Document Type : Article
Department of Financial Engineering, Faculty of Industrial Engineering & Systems, Tarbiat Modares University, Jalal AleAhmad Ave., Tehran, Iran. P.O.Box: 14115-111
Department of Financial Engineering, Faculty of Financial Science, Khatam University, Hakim Azam Street, Tehran, Iran
In developed countries, the existence of credit scoring agencies helps to reduce the credit risk of banks across the globe by ensuring their good credit scores through a variety of techniques, including the use of machine learning and artificial intelligence. Nevertheless, the banking system in poor and developing countries is plagued by a lack of the reputable agencies for credit scoring of customers. As a result, their banks tend to internalize scoring according to Basel II & III and their Central Bank regulations. In this study, eight machine learning techniques were used to rank the credit scores of legal customers of an Iranian bank.
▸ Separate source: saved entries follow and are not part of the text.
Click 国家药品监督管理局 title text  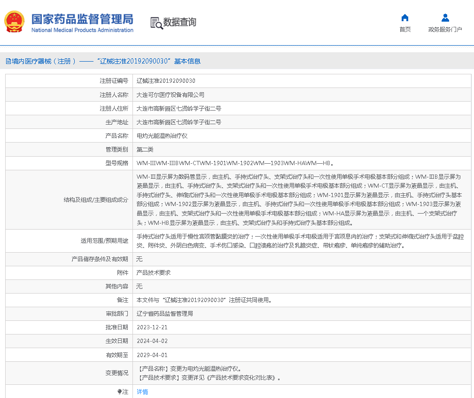82,19
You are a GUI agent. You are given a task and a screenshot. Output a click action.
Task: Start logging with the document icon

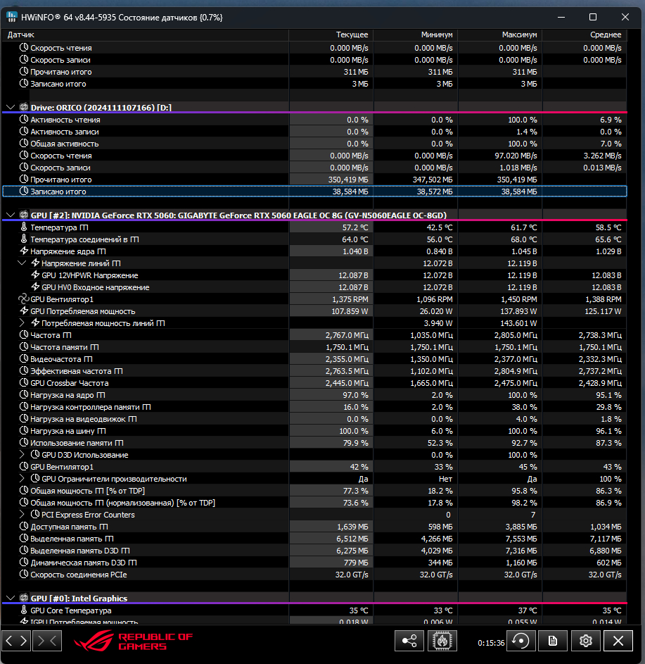(x=553, y=641)
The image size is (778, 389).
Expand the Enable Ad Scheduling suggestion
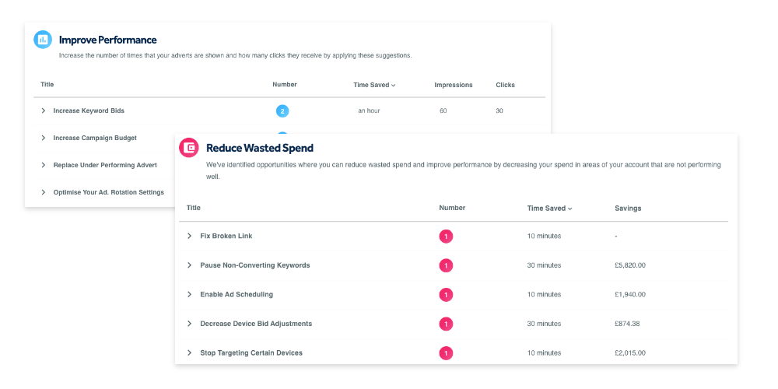[189, 294]
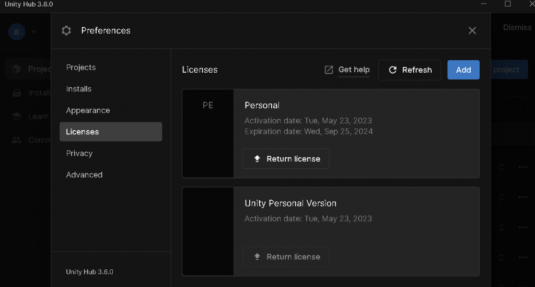This screenshot has width=535, height=287.
Task: Click the Hub sidebar's Projects cube icon
Action: (x=17, y=69)
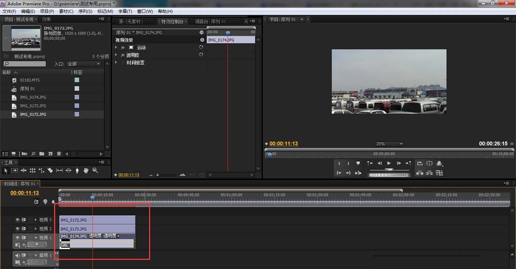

The optimal probabilistic neural network (PNN) algorithm has been presented and we use the performance comparison between these 8 models to illustrate where financial-services customers fall into a category of good or bad based on the different techniques. Because of this combined technique, the banking system, especially the weak banking system, can categorize its customers into good and bad ones. In fact, the purpose of this paper is to create a hybrid approach for credit scoring Iranian banks' clients, thus obtaining the probability of default and credit risk models for the banking system.